His film tackles what is still a hot potato: did David Ben-Gurion’s government tried to block the release of the tapes? There was the suspicion that Eichmann had spoken about Hans Globke, a German civil servant.

Although he wrote the Nuremberg race laws, after the war he became the right-hand man of West German chancellor Konrad Adenauer— who was helping to fund Israel’s nuclear reactor in Dimona, which nothing could be allowed to imperil.

Plus there was the case of Rudolf Kasztner, a Hungarian Jew who negotiated with Eichmann for the release of 1,600 Jews, including members of his own family, towards the end of the war.

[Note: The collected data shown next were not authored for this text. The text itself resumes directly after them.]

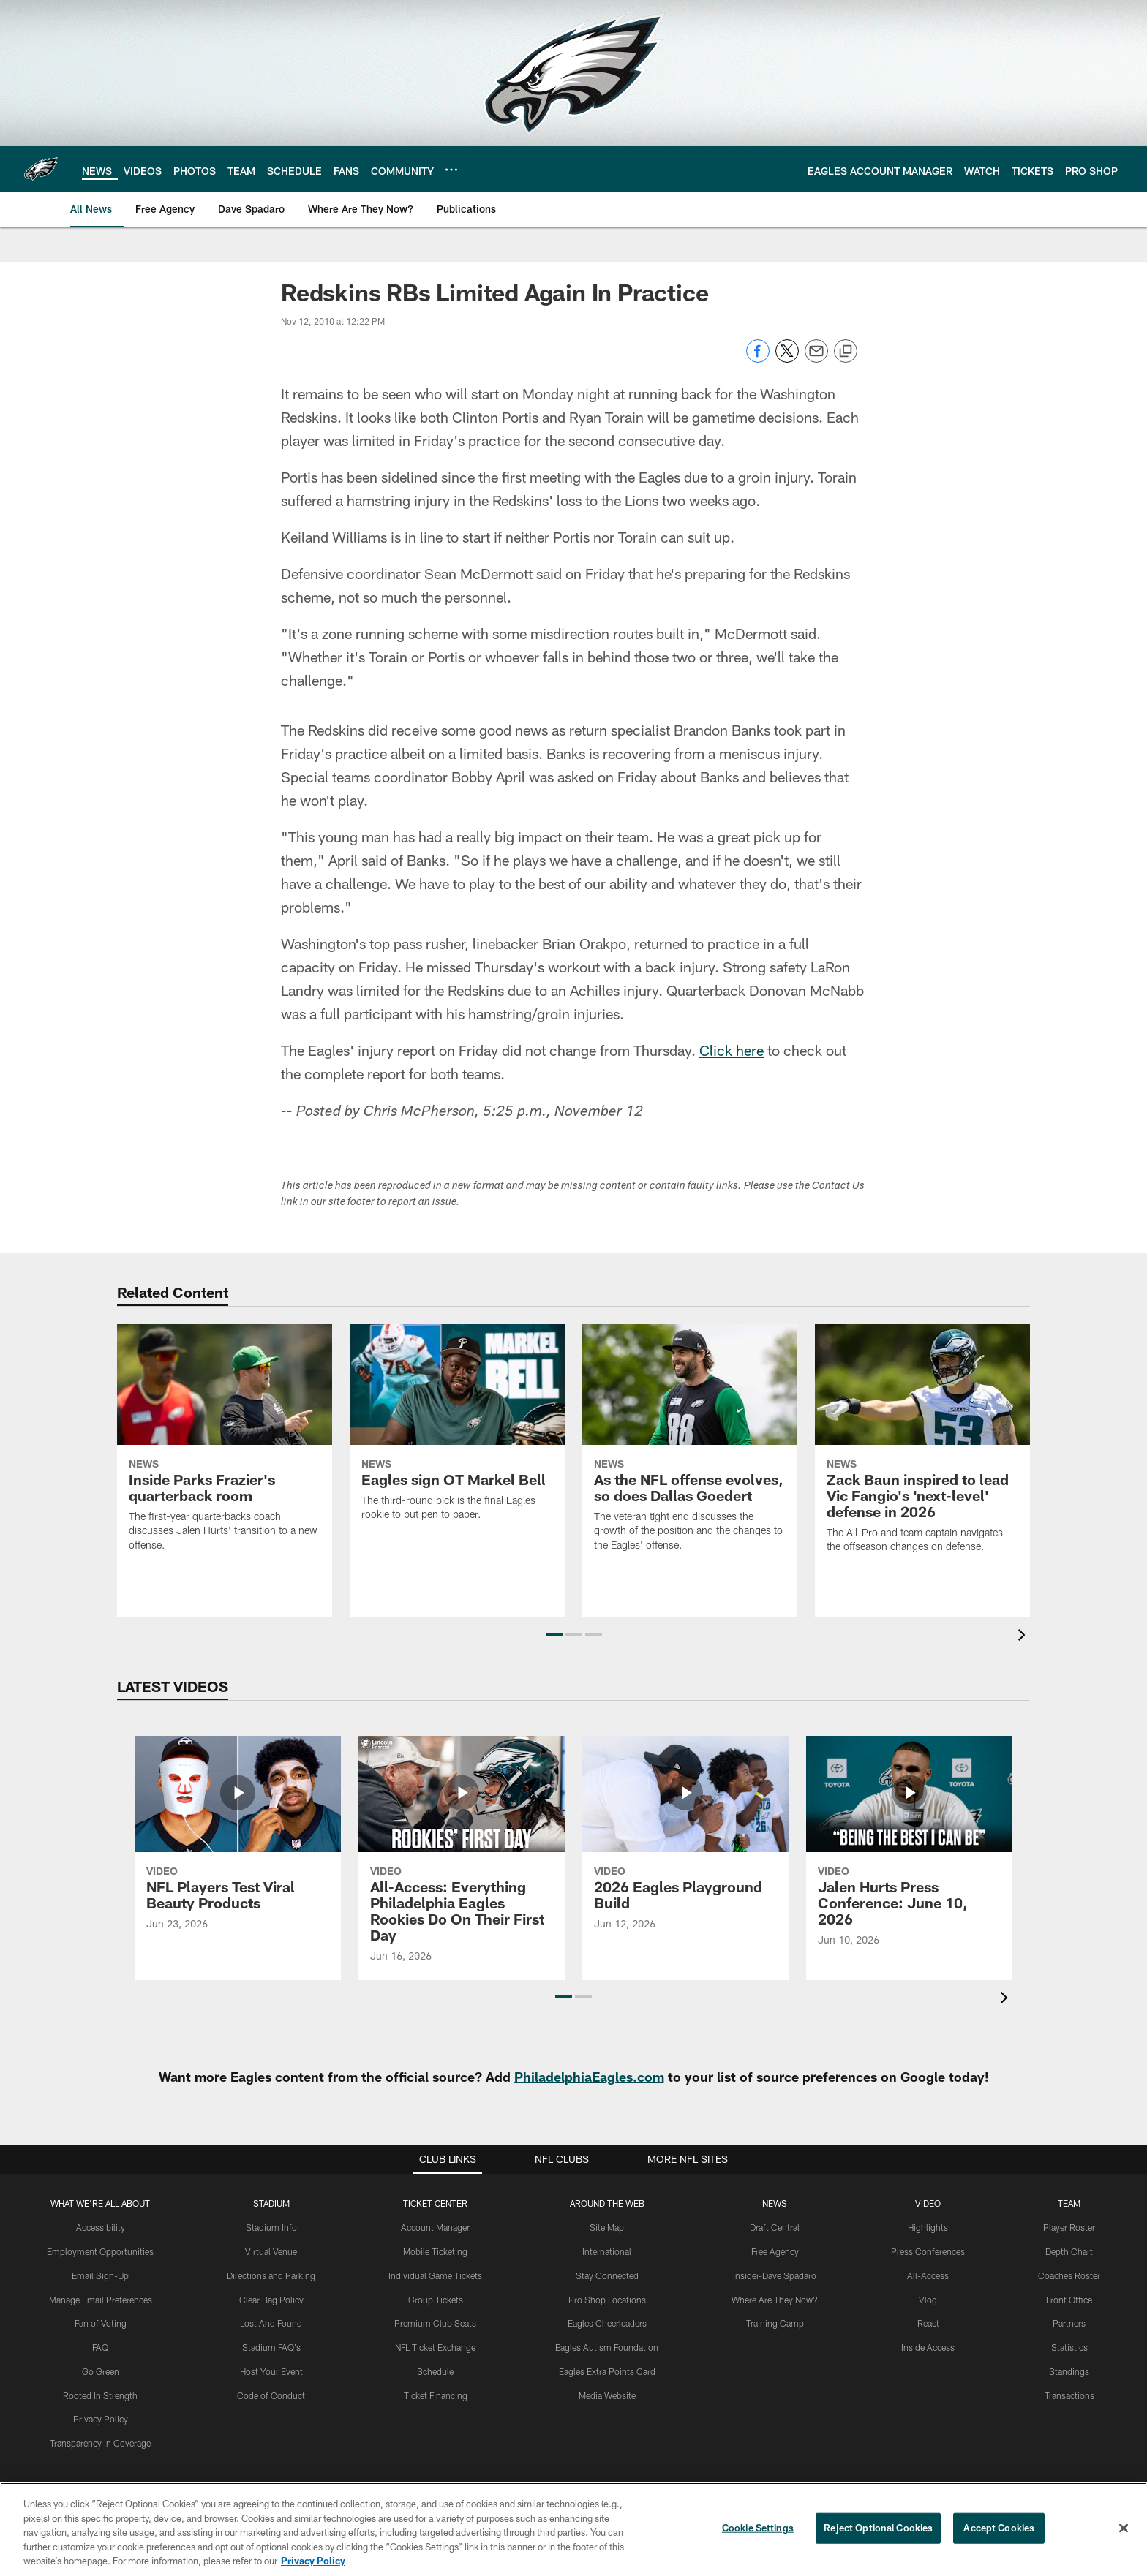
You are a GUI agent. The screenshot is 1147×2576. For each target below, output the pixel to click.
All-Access (928, 2275)
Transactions (1069, 2395)
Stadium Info (271, 2227)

Accused of collaborating with the Nazis, he was assassinated in Israel in 1957.
Eichmann talks at length on the tapes about his discussions with the Jewish leader. Mozer believes the recordings go a long way to exonerate Kasztner from the charge of betrayal. “It’s clear that Eichmann used Kasztner, and that he wasn’t in a position to negotiate on an equal footing,” he says.

Today, Kasztner’s grand-daughter, Merav Michaeli, the Labor Party leader, is still weighing up whether to ask the Mossad to open its archives on Kasztner.

As many of us did, Mozer grew up with Hannah Arendt’s famous report of the trial, and her conclusion that Eichmann represented “the banality of evil”.

It’s a notion Mozer now rejects. He believes Eichmann spent the entire trial hiding his true self, which he exposed on the tapes.

“Had we put 10.3 million Jews to death, then I would be content and would say, good, we have destroyed the enemy,” Eichmann says on the tapes. “It is a difficult thing to say and I know I will be judged for it, but this is the truth.”

Mozer concludes: “Suddenly, we have proof of the real face of Adolf Eichmann.”